In fact, VNS ryegrass may not even be lawn seed at all. It may be pasture grass that you’re buying. It’ll have a thicker blade and be much taller. But at least the cows grazing in your yard will like it. If at all possible, stay away from VNS.

Common Bluegrass

Although common bluegrass is not bad and actually can be very pretty, it’s much like VNS ryegrass. You simply don’t know what you’re getting in terms of quality. These bluegrasses will be designated either 98/85 or 85/80, which represents their purity and germination, respectively. So the 98/85 common bluegrass is 98% pure (very clean, only a little weed seed) and right around 85% of it will germinate. Usually, it’s more than that, but it will be at least 85%.

Although these bluegrasses are okay, there are so many more improved and beautiful varieties on the market that will perform much better in your lawn.

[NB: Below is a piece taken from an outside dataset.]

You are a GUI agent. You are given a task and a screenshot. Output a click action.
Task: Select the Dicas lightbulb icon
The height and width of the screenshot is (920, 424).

You should choose those instead.

Coated Grass Seed

This seed mix contains perennial varieties that will work well in the region it’s being sold. However, half the bag is seed coating material.

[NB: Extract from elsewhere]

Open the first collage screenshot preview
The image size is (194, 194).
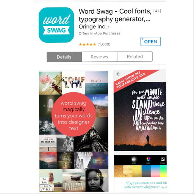(74, 131)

While some seed coating is unavoidable due to supply issues, do your best to purchase raw grass seed. It’s what professional landscapers all across the states plant.

The bags of “seed” that a lot of the big box stores sell are filled with heavy seed coating and mulch material. The amount of seed you get in the bag is very small.

You’re better off buying raw seed and grabbing a bag of Penn Mulch to use for your mulch.

This is a good place to give a shout-out to the locally owned landscape, garden center, and co-ops that are in your town. These are the places you’ll find the personnel with the knowledge to help you know what’s best for your area.